CPU time of APA-Scan, DaPars and APAtrap on two MEFs samples (WT vs Tsc1^−/−)

APA-Scan	DaPars	APAtrap
48 min	21 h	36 min

Open in a new tab

Conclusion

We developed APA-Scan, which offers a comprehensive computational pipeline to identify transcriptome-wide 3′-UTR APA events. By integrating RNA-seq data and 3′-end-seq information (experimentally verified or computationally predicted). APA-Scan can efficiently identify significant APA events and also, can illustrate the events with read coverage plots. 3′-end-seq signals and the wet-lab experiment using qPCR demonstrate that APA-Scan provides high-accuracy and quantitative profiling of 3′-UTR APA events.
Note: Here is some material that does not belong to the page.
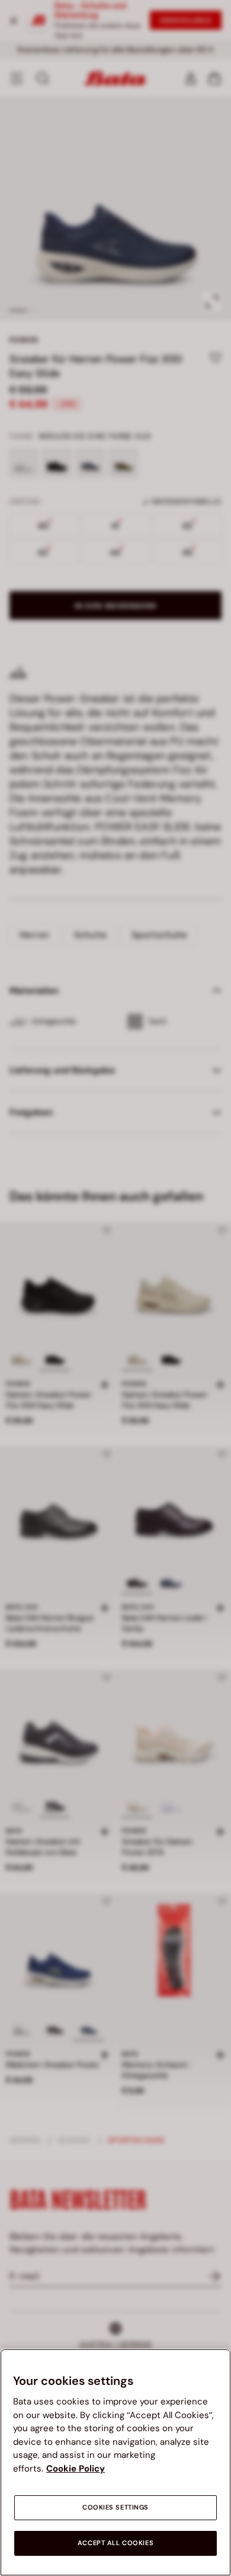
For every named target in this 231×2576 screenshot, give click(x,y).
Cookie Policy (75, 2469)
Therefore, we expect that, APA-Scan will serve as a useful tool for APA site analysis.

Methods

APA-Scan pipeline

APA-Scan workflow comprises of three major steps: (i) read coverage estimation; (ii) identification of polyadenylation sites and the calculation of APA; (iii) graphical illustration of UTR APA events (Fig. 1). First, APA-Scan takes aligned RNA-seq and 3′-end-seq data from two different biological conditions as input. Each biological condition can have multiples samples or replicates. The read coverage files are generated by SAMtools [21]. In this step, the 3′-end-seq data is an optional input.

In the second step, APA-Scan starts the analysis by extracting 3′-UTR frames for each gene. APA-Scan is designed in two modes: (a) Default, and (b) Extended. All the aligned reads from 3′-end-seq data are pooled together to identify peaks and the corresponding unannotated cleavage sites in 3′-UTR regions and downstream of the 3′-UTR regions (i.e., APA-Scan^peaks). In the Default mode, 3′-UTR regions are selected according to the end of the longest annotated transcript of the gene. The loci of peaks identified in the 3′-end-seq data are considered as potential cleavage sites. If the 3′-end-seq data is not provided by the user, detected PASs (generally two variations of the hexamers: AATAAA, ATTAAA) in 3′-UTRs are considered as the potential cleavage sites (i.e., APA-Scan^PAS) follow the ideas in Omni-PolyA [16] which use 12 most common PAS variants to determine the cleavage sites. In the Extended mode of APA-Scan, the potential peaks/PAS signals are searched up to 10 kb downstream of the end of transcript to discover de novo distal polyadenylation sites. The locations detected from all input samples are merged to get a combined list of potential cleavage sites. The major commands and general terminologies to run APA-Scan are listed in Table 1.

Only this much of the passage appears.